Written task: Rewrite the stretch of rows from the line containing "Where should I click to: Open" through the line containing "Looking at the screenshot, I should pos(156,565).", changing "icon" to "symbol" and keeping everything else the same.

(Entries on finding words and elements)
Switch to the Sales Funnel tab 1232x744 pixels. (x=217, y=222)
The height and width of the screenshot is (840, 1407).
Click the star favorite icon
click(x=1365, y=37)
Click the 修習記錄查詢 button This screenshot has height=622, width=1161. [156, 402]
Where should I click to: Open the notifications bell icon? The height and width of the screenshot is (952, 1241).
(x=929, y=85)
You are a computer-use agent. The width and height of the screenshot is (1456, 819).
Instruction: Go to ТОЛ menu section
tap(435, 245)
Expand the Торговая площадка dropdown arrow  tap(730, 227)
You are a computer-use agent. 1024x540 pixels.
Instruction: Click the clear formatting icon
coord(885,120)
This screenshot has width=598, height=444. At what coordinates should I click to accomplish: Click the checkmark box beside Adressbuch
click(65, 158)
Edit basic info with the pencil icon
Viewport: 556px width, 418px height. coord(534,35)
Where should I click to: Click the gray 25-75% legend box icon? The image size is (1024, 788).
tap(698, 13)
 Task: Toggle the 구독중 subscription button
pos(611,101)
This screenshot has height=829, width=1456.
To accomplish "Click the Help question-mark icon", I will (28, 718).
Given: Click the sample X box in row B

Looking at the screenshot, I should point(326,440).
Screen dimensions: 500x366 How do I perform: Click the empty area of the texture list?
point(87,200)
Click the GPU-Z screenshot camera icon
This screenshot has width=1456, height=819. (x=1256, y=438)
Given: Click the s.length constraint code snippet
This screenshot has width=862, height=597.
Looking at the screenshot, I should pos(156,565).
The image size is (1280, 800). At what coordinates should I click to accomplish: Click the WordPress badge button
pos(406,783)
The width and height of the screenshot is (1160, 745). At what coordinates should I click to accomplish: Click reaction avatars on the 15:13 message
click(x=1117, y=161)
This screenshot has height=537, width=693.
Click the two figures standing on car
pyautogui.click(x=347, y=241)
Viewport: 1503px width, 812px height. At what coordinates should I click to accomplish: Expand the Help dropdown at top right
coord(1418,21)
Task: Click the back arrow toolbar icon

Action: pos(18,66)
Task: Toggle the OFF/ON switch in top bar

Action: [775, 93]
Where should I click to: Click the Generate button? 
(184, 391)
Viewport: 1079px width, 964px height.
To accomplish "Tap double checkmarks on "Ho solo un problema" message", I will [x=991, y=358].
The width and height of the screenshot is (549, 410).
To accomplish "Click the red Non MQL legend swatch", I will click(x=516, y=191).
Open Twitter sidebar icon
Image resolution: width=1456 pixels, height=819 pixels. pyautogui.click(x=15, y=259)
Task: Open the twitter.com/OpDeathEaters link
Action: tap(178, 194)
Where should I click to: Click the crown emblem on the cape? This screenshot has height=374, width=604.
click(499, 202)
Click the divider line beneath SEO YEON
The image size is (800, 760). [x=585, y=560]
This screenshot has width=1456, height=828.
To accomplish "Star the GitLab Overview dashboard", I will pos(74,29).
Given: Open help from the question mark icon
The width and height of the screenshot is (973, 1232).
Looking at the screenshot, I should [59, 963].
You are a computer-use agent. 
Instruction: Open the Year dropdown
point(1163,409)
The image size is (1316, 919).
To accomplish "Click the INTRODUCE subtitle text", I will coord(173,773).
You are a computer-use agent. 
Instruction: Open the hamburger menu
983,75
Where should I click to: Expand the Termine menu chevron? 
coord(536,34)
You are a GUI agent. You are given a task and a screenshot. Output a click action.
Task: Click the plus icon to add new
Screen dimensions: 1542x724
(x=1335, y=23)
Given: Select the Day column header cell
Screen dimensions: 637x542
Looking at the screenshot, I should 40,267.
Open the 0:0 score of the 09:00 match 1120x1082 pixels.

Exercise output:
Where should I click to: Open the notifications bell symbol? The height and width of the screenshot is (952, 1241).
(x=929, y=85)
You are a computer-use agent. The width and height of the screenshot is (1456, 819).
Instruction: Go to ТОЛ menu section
tap(435, 245)
Expand the Торговая площадка dropdown arrow  tap(730, 227)
You are a computer-use agent. 1024x540 pixels.
Instruction: Click the clear formatting symbol
coord(885,120)
This screenshot has width=598, height=444. At what coordinates should I click to accomplish: Click the checkmark box beside Adressbuch
click(65, 158)
Edit basic info with the pencil symbol
Viewport: 556px width, 418px height. coord(534,35)
Where should I click to: Click the gray 25-75% legend box symbol? The image size is (1024, 788).
tap(698, 13)
 Task: Toggle the 구독중 subscription button
pos(611,101)
This screenshot has height=829, width=1456.
To accomplish "Click the Help question-mark symbol", I will (28, 718).
Given: Click the sample X box in row B

Looking at the screenshot, I should point(326,440).
Screen dimensions: 500x366 How do I perform: Click the empty area of the texture list?
point(87,200)
Click the GPU-Z screenshot camera symbol
This screenshot has width=1456, height=819. (x=1256, y=438)
Given: Click the s.length constraint code snippet
This screenshot has width=862, height=597.
Looking at the screenshot, I should pos(156,565).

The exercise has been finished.